### Your goal
Everything from the line with "Viewport: 980px width, 307px" to the end of the data below must be returned exactly as it is, and nothing besides.

### Listed records

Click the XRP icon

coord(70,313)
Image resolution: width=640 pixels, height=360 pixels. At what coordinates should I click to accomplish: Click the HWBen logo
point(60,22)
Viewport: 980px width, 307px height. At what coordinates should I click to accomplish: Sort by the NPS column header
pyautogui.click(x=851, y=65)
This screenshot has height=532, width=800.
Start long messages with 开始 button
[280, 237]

### Task output
Viewport: 980px width, 307px height. At what coordinates should I click to accomplish: Sort by the NPS column header
pyautogui.click(x=851, y=65)
This screenshot has height=532, width=800.
Start long messages with 开始 button
[280, 237]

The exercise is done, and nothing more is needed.